Beberapa waktu yang lalu, Desa Pakandangan Barat Kecamatan Bluto Kabupaten Sumenep (selanjutnya disebut Pakandangan Barat) mengadakan Pilkades. Dalam studi permulaan, ditemukan indikasi penggunaan politik uang dalam Pilkades tersebut. Oleh karena itu dilakukan penelitian mengenai strategi yang digunakan dalam politik uang dan dampaknya bagi partisipasi politik masyarakat di sana. Artikel ini bermaksud menyajikan telaah mengenai dua hal tersebut.
Metode Penelitian
Penelitian ini merupakan penelitian kualitatif-deskriptif dengan pendekatan naturalistik. Sumber data yang digunakan adalah jenis person dan paper. Penentuan subjek penelitian berupa person dilakukan dengan teknik purposif, dengan kriteria: 1) Penduduk tetap di desa tempat penelitian dilaksanakan, 2) Memiliki hak pilih dalam Pilkades, 3) Menggunakan hak pilih dalam Pilkades. Informan penelitian ini sebanyak 10 orang, yang berasal dari berbagai dusun di Pakandangan, yaitu Dusun Tegal, Pesisir, Jeruk, Brumbung, dan Sumber
Nangka. Subjek berupa paper digunakan sebagai sumber data sekunder sesuai dengan tujuan penelitian, antara lain: Data Monografi Kecamatan Bluto dan LPJ Panitia Pilkades Pakandangan Barat. Metode pengumpulan data; wawancara mendalam dan dokumentasi. Metode pengujian keabsahan data menggunakan triangulasi sumber. Teknik analisis data meliputi tahap; reduksi data, display data, pengambilan kesimpulan dan verifikasi.

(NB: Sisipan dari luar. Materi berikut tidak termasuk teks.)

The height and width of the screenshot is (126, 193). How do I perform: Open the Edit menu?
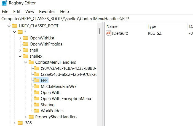pyautogui.click(x=17, y=12)
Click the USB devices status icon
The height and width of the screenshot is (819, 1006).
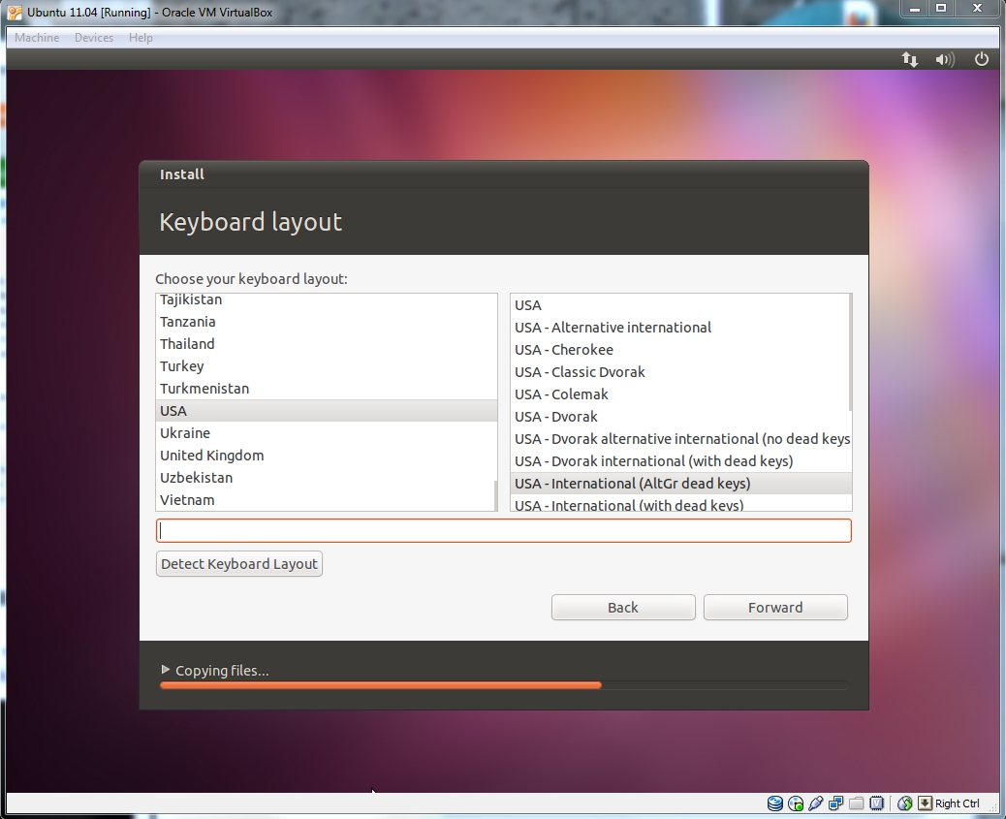pyautogui.click(x=816, y=803)
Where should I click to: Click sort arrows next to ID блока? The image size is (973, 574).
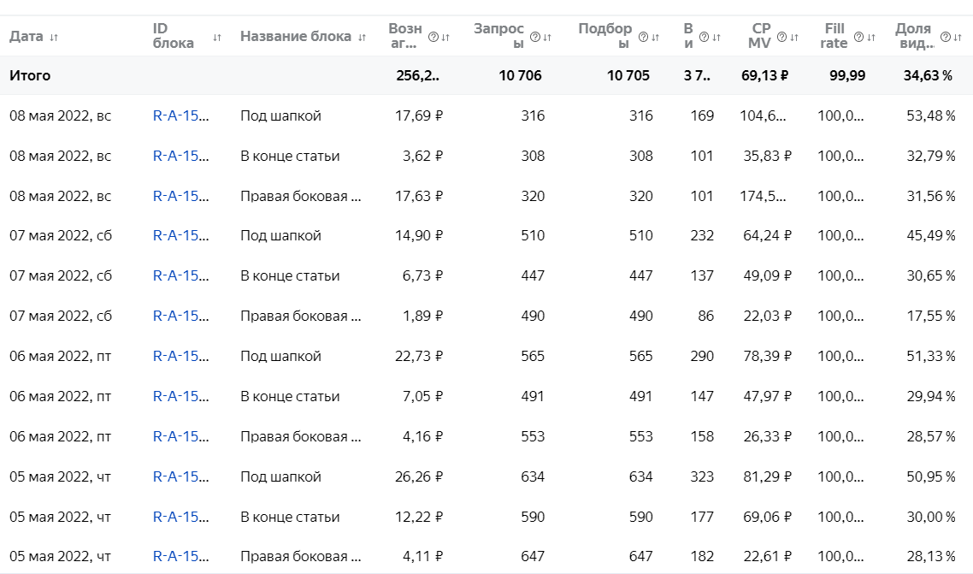[x=216, y=37]
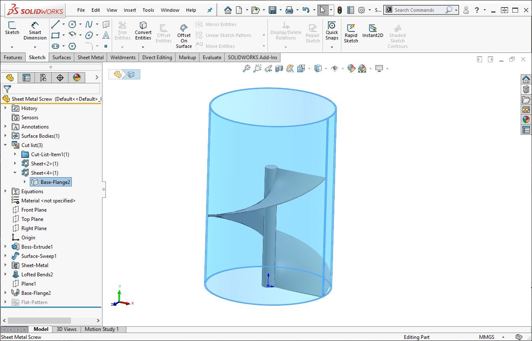Select the Text sketch tool

coord(106,35)
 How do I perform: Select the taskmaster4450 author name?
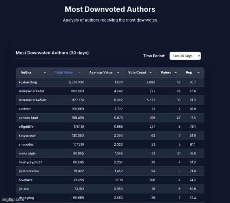tap(31, 91)
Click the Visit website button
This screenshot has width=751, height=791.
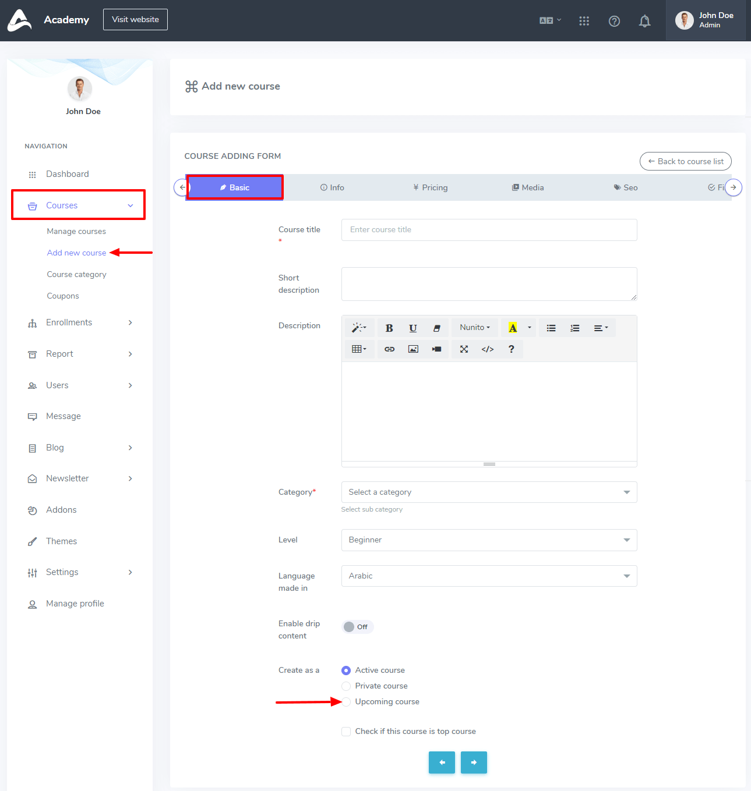pyautogui.click(x=135, y=19)
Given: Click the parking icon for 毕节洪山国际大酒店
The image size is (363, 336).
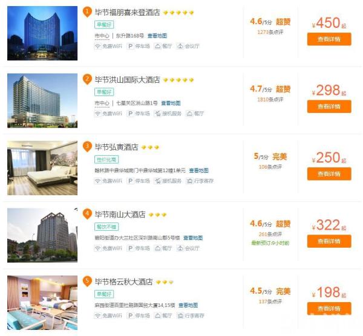Looking at the screenshot, I should pyautogui.click(x=130, y=114).
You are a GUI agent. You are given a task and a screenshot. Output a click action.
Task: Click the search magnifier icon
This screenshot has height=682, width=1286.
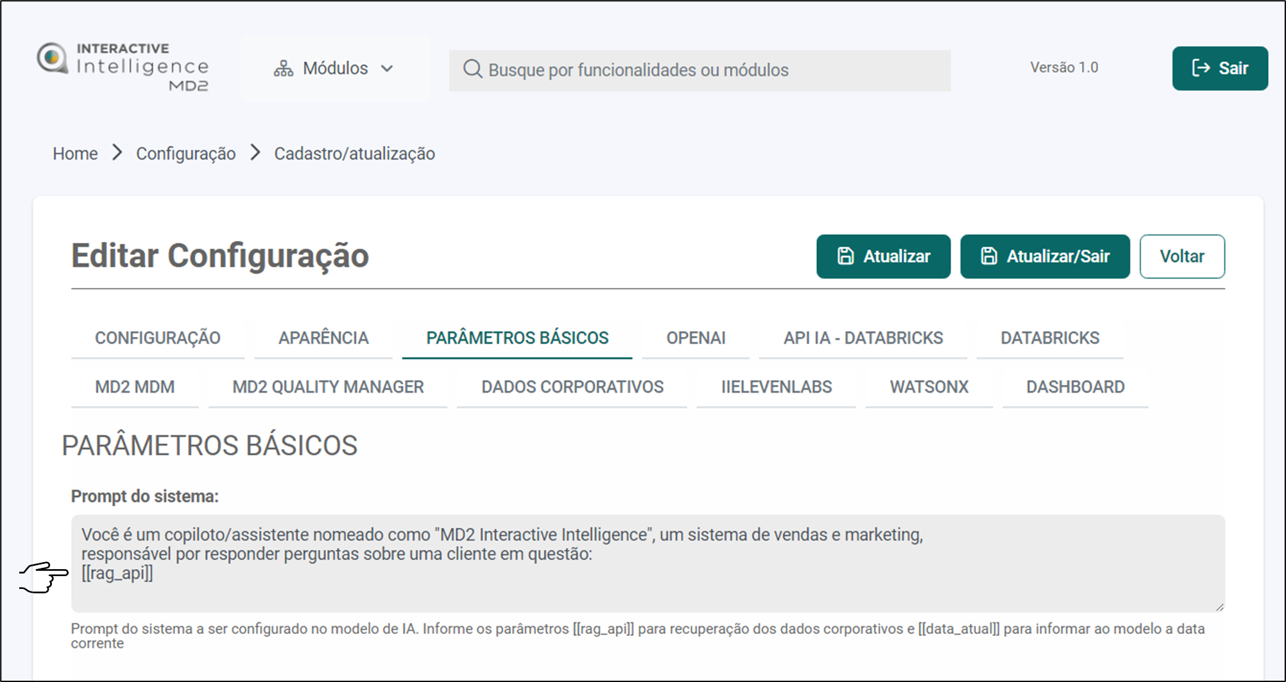(472, 69)
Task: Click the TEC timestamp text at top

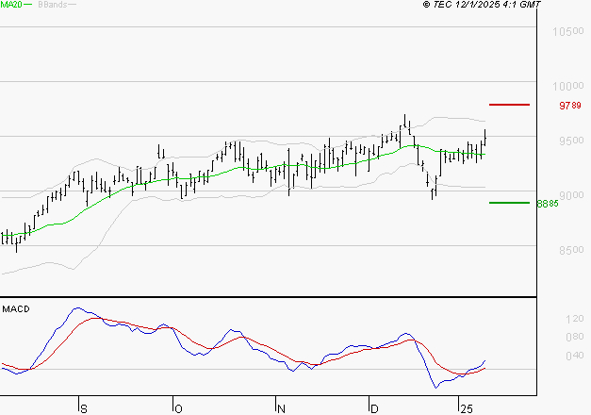Action: 482,5
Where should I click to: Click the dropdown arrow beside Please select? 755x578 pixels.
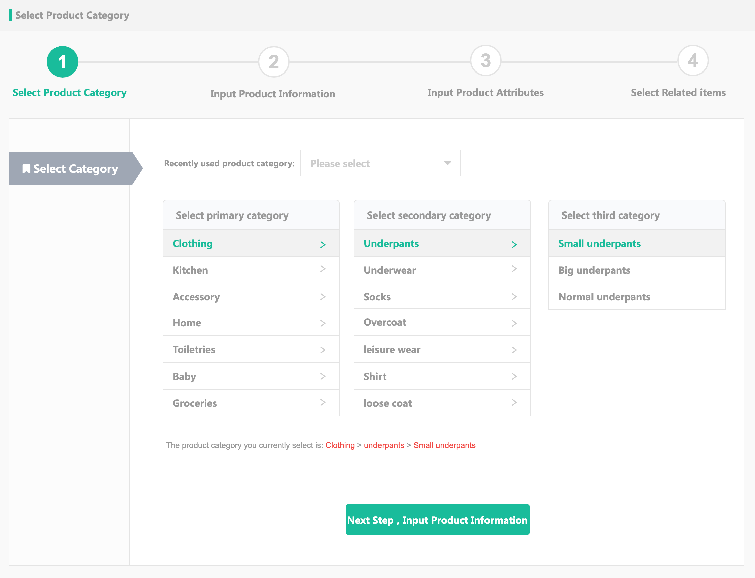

Pola Praktik Politik Uang dalam Pilkades
Desa sebagai unit pemerintahan terendah yang berhadapan langsung dengan rakyat dan diharapkan dibangun di atas format demokrasi (Syamsuddin Haris, 2004: 1). Di sisi lain, praktik politik uang dalam Pemilihan Kepala Desa merupakan realitas sosial dan politik yang memiliki pola (pattern). Dalam prosedur politik dan demokrasi di aras rakyat, berlangsung sebagai sebuah “kebiasaan” dan kewajaran.
Pola politik uang dalam Pilkades bisa didekati secara objektif melalui pembacaan atas komponen-komponennya antara lain komponen pelaku, strategi, dan sistem nilai yang menggerakkannya.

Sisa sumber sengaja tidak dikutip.